This First Amendment to Shareholder Rights Agreement (this “ Amendment ”) is made effective as of the 2 nd day of May, 2019. This Amendment is an amendment to the Shareholder Rights Agreement dated as of May 2, 2018 (the “ Rights Agreement ”), between Perma-Fix Environmental Services, Inc., a Delaware corporation (the “ Company ”), and Continental Stock Transfer & Trust Company (the “ Rights Agent ”). The Company and the Rights Agent are collectively referred to as the “ Parties ” and each individually as a “ Party .”

 

RECITALS

 

WHEREAS , the board of directors of the Company (the “ Board ”) previously adopted the Rights Agreement;

 

WHEREAS , on May 2, 2018, the Board declared a dividend distribution of one purchase right (a “ Right ”) for each outstanding share of the Company’s common stock, par value $0.001 per share (the “ Common Stock ”), outstanding as of the close of business on May 12, 2018 (the “ Record Date ”), and authorized the issuance of one Right for each share of Common Stock that becomes outstanding between the Record Date and the earliest of the Distribution Date, the Redemption Date and the Final Expiration Date (as such terms are defined in the Rights Agreement), and under certain other circumstances, with each Right initially representing the right to purchase one one-thousandth of a share of the Company’s Series B Junior Participating Preferred Stock (the “ Preferred Stock”) at a price of $20.00 (the “ Exercise Price ”), subject to certain adjustments;

 

WHEREAS , the Rights are set to expire at the close of business on May 2, 2019 (the “ Final Expiration Date ”);

 

WHEREAS , pursuant to Section 27 of the Rights Agreement, prior to the time any Person becomes an Acquiring Person, the Company may, and the Rights Agent shall if the Company so directs, supplement or amend any provision of the Rights Agreement, without the approval of any holders of Rights;

 

WHEREAS , the Board has determined to amend the Rights Agreement to extend the Final Expiration Date; and

 

WHEREAS , the Company has delivered to the Rights Agent a certificate stating that this Amendment complies with Section 27 of the Rights Agreement and has directed the Rights Agent to amend the Rights Agreement as set forth herein.
□ □ □
Challenge A:
Do these statements agree with the amendment? Answer yes or no for each, quoting the words of the amendment that decide it. (i) Continental Stock Transfer & Trust Company serves as the Rights Agent. (ii) Each Right initially represents the right to purchase one full share of the Series B Junior Participating Preferred Stock. (iii) The Record Date was May 2, 2018.
Challenge B:
From the rows, return the lines unchanged, starting at the line that has "Where should I click to: Click the Tric" and stopping after the line that has "pos(115,121)". Leave the pictures out.
The amendment has no connection to the rows.

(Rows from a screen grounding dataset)
□ □ □
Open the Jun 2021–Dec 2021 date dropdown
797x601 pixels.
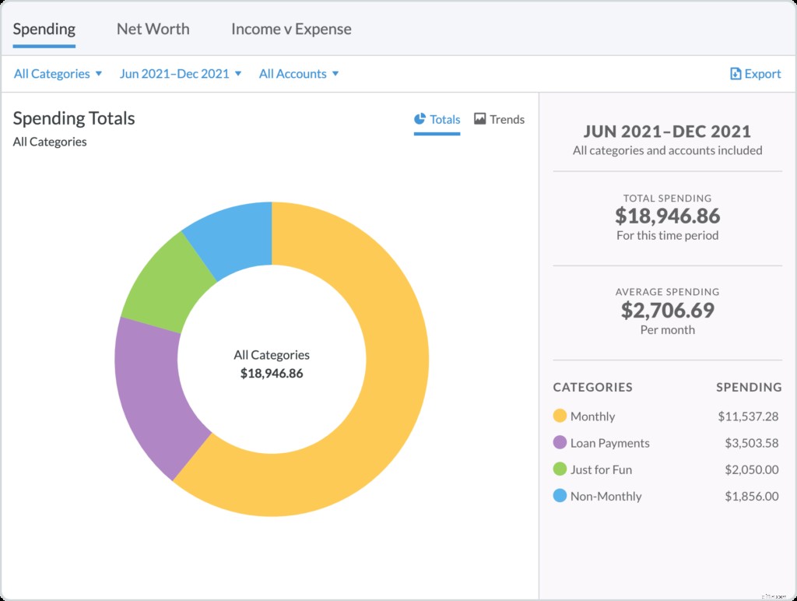click(x=181, y=73)
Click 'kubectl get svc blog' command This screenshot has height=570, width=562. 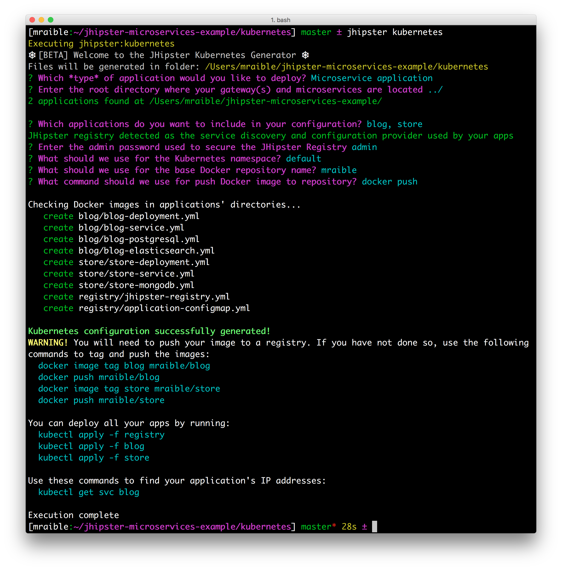pos(89,492)
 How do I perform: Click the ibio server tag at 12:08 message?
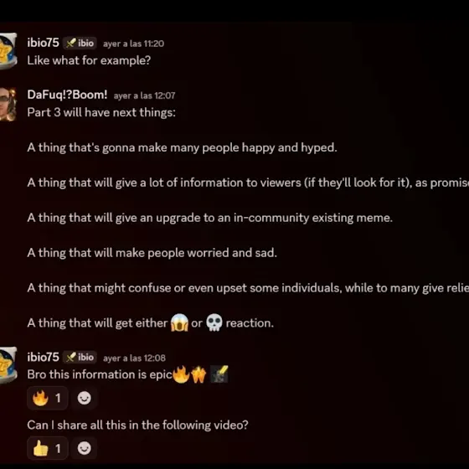(x=80, y=357)
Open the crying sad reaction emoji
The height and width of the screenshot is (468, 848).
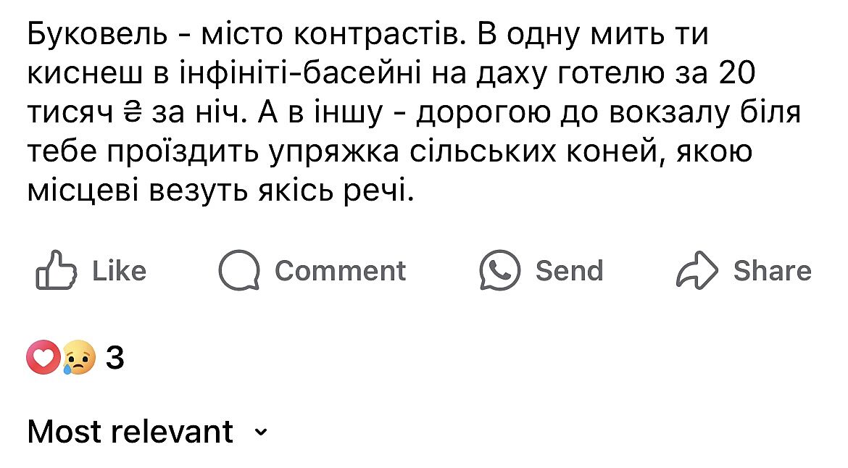coord(78,358)
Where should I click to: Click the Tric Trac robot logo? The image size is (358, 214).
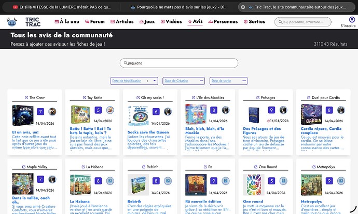click(11, 22)
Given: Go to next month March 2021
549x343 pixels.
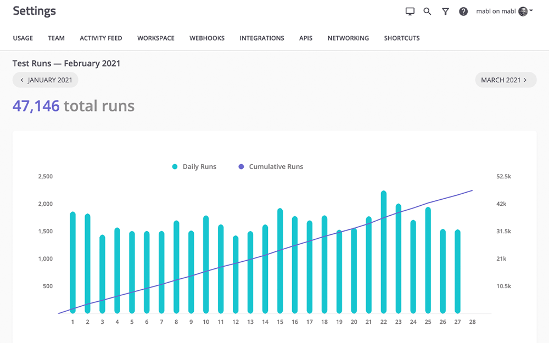Looking at the screenshot, I should coord(505,80).
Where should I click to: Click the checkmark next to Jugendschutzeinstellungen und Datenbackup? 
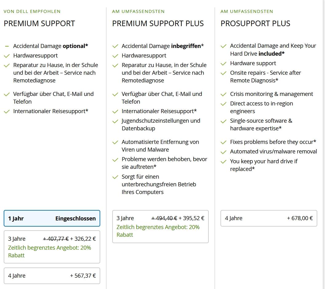pos(115,121)
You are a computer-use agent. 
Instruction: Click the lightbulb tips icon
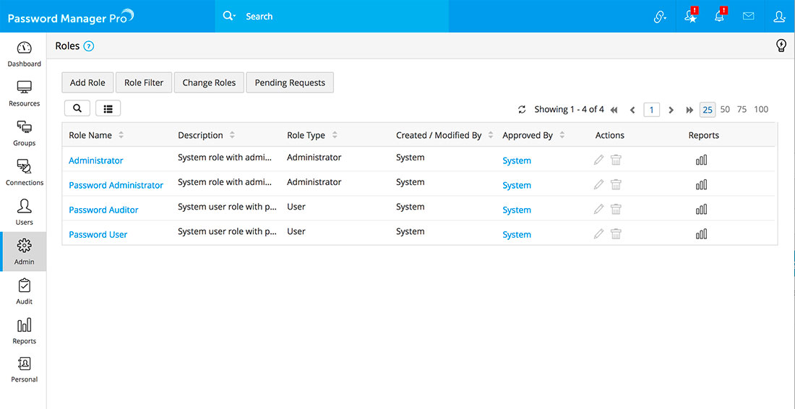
□ □ □
Worked answer A:
(i) Yes: "and Continental Stock Transfer & Trust Company (the “ Rights Agent ”)"
(ii) No: "the right to purchase one one-thousandth of a share of the Company’s Series B Junior Participating Preferred Stock"
(iii) No: "outstanding as of the close of business on May 12, 2018 (the “ Record Date ”)"

Worked answer B:
Where should I click to: Click the Tric Trac robot logo? The image size is (358, 214).
click(11, 22)
Given: Go to next month March 2021
549x343 pixels.
Looking at the screenshot, I should coord(505,80).
Where should I click to: Click the checkmark next to Jugendschutzeinstellungen und Datenbackup? 
pos(115,121)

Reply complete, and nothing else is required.